Avec « Je t’ai rencontré par hasard », le duo explore le périmètre du couple : l’avant, le pendant, et le point de rupture. Par une succession de tableaux illustrant la chronologie d’une histoire amoureuse, il en ausculte le mystère, et tente d’exprimer, par les trajectoires des corps, en quoi elle modifie l’essence de ses protagonistes.

Le projet peine malheureusement à trouver ses marques devant cette perspective aussi vaste. Les séquences épurées et symboliques soulignent parfaitement la volupté du travail chorégraphique de Pietragalla et Derouault, et leur vertigineuse intimité fusionnelle, avec notamment quelques portés célestes, et une scénographique quintessentielle : lignes blanches, lit, maison.

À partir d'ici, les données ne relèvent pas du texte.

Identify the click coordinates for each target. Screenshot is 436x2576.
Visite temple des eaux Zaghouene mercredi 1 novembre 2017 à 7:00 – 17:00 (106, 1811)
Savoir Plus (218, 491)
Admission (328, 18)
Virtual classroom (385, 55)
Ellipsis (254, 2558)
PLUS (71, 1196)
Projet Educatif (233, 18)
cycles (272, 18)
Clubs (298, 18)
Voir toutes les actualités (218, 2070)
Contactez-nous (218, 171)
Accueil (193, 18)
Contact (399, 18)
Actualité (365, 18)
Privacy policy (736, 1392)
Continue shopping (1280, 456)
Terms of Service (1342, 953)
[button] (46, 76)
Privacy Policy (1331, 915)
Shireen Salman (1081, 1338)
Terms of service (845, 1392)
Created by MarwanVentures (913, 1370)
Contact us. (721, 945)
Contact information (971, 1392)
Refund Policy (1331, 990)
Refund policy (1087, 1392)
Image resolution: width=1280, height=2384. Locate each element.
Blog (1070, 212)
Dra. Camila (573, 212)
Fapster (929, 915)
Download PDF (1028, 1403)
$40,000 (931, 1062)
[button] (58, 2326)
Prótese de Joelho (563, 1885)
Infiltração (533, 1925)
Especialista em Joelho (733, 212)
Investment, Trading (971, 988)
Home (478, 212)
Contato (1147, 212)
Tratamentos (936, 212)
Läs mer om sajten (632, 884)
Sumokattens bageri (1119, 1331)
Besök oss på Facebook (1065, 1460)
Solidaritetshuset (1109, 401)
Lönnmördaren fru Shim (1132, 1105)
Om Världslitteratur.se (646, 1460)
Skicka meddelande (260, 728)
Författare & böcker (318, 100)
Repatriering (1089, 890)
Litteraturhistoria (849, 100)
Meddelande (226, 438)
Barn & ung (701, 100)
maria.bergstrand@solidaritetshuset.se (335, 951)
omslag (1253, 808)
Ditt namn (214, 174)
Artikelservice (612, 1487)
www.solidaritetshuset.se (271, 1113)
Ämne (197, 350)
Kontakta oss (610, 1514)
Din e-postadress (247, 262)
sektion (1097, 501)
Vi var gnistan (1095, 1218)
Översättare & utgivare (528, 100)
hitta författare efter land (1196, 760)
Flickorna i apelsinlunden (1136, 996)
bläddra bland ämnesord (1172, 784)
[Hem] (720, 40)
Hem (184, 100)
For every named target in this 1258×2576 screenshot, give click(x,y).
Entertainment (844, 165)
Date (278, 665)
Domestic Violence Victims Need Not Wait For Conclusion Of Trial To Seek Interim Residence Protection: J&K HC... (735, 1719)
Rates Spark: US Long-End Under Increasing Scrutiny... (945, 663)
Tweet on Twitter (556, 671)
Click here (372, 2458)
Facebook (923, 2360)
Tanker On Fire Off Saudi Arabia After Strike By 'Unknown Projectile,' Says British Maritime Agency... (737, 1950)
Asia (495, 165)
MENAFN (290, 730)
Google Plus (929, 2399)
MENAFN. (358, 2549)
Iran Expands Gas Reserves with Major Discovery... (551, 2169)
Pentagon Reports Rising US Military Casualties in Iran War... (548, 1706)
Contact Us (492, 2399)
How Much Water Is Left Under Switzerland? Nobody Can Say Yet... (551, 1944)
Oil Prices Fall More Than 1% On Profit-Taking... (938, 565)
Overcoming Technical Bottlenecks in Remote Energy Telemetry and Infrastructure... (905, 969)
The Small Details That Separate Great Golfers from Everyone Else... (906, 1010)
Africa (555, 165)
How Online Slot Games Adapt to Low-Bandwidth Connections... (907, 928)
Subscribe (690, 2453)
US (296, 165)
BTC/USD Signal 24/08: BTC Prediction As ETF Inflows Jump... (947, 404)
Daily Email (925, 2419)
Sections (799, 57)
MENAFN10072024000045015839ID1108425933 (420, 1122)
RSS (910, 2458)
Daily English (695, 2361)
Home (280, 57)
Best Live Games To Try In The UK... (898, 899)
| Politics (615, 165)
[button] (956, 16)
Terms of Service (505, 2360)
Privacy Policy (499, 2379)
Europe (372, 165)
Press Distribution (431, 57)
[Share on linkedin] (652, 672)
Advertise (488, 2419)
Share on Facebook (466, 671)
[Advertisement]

Malheureusement le reste se perd en choix esthétiques qui détruisent la cohérence de l’ensemble : moments théâtraux avec (mauvaise) déclamation d’extraits célèbres, sombrant dans le cliché (le rebattu « je le vis, je rougis… » de « Phèdre ») ; épisodes à la lisière du clown/mime particulièrement maladroits, censés transcrire la médiocrité de la réalité quotidienne du couple.

C’est qu’il y a une volonté trop démonstrative de « traiter » un sujet, comme en témoigne les lapalissades du dossier de présentation « Ici le couple, mis en scène dans sa simplicité, symbolise la relation d’un homme et d’une femme », et de vaines citations de Roland Barthes. Au lieu de cela, il aurait été plus avisé de laisser agir la sublimation du seul jeu d’attraction-répulsion chorégraphié des chairs amoureuses, jeu pour lequel le couple Pietragalla-Derouault est assurément au sommet de son art. Peut-être manque-t-il à ce travail un vrai regard extérieur, une mise en scène autonome qui eût assuré son tamisage, tout en essayant d’apporter plus d’originalité et de folie.

En résumé, un spectacle d’une grande beauté plastique, mais très inégal, et qui échoue à s’agréger autour d’une esthétique convaincante.